In the epic “Sandayo” of the Subanon of Zamboanga, the hero’s boat Gadyong reveals that it has its own mind because when informed that they were going on a raid, it refused to budge. When Sandayo the hero finally relented and said that he was going to court a maiden, only then did the boat sail. The functions of thought, will, and movement are attributes of the soul, thus the need for the hero to entreat his boat as though it were a person.
This animist belief is seen in another aspect, the boat parts. Boats have a “face”, particularly eyes. The boat atop the burial jar found in the Manunggul cave in Palawan has a face at the prow, and one can see the eyes, nose, mouth and ears. Likewise, the prow of the lipa or houseboats in Sulu and Tawi-Tawi are called sampong (face) with a discernible eye, brow, nose, and mouth. Even the terms used in boat construction also refer to the face: sealing the planks is napirnga (to have a speck in the eye) and the sealant itself, pamota (speck, mote). According to Lorenzo-Abrera, the stern is called sampong buli (the face behind) by the Sama”

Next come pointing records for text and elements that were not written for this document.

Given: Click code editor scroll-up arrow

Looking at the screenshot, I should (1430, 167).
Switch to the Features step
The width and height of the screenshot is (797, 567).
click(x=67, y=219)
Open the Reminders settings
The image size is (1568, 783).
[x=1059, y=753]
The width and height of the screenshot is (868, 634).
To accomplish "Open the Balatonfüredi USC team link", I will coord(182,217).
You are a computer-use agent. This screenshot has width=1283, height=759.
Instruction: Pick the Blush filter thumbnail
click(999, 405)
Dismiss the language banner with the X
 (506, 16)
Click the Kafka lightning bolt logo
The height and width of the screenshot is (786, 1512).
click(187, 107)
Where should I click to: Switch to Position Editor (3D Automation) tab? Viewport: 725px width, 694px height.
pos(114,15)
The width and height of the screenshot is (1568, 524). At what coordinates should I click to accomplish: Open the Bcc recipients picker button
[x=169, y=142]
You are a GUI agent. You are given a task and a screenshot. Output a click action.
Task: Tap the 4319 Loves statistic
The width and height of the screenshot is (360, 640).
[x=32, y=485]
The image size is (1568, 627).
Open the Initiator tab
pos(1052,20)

Morotal was a woman’s mourning, where she would get on a barangay boat together with other women and three chosen warriors: one to steer the boat, another to bail, and the third to stay in the bow. The men sang about their bravery in war all the while rowing the boat filled with jars of wine. A great feast would be held upon reaching their destination, and the mourning came to an end with the woman eating rice again and wearing gold ornaments.
In other instances, the boat itself becomes the coffin where a Datu would be buried with his slaves (as many as 60) as well as a large amount of food, drink and other belongings. It was believed that the Datu would need these things in the afterlife. Even today, this kind of practice can still be noticed where the loved ones of those who passed away leave some of their important belongings inside coffins. Throwing coins during the burial period is also done in relation to this.
To Forget or To Remember?
Unfortunately, many of these old rituals and practices are used to showcase how ‘ignorant’ our people were when it came to dealing with the natural world and explaining the unexplained. Many might make fun of their irrational and ‘savage’ way of life in comparison to today’s highly logical and scientific means of living. What seems to be forgotten, and what makes these rituals worthy of remembering and understanding, is that it points us back to the original essence of existence – making every actions and every thing that happens in our life sacred and harmonious with our surroundings. The Philippines has always been a truly spiritual nation, but perhaps we can open our minds to the past and recapture some of the caring, cautionary and sustainable thinking of our early ancestors where our community came first.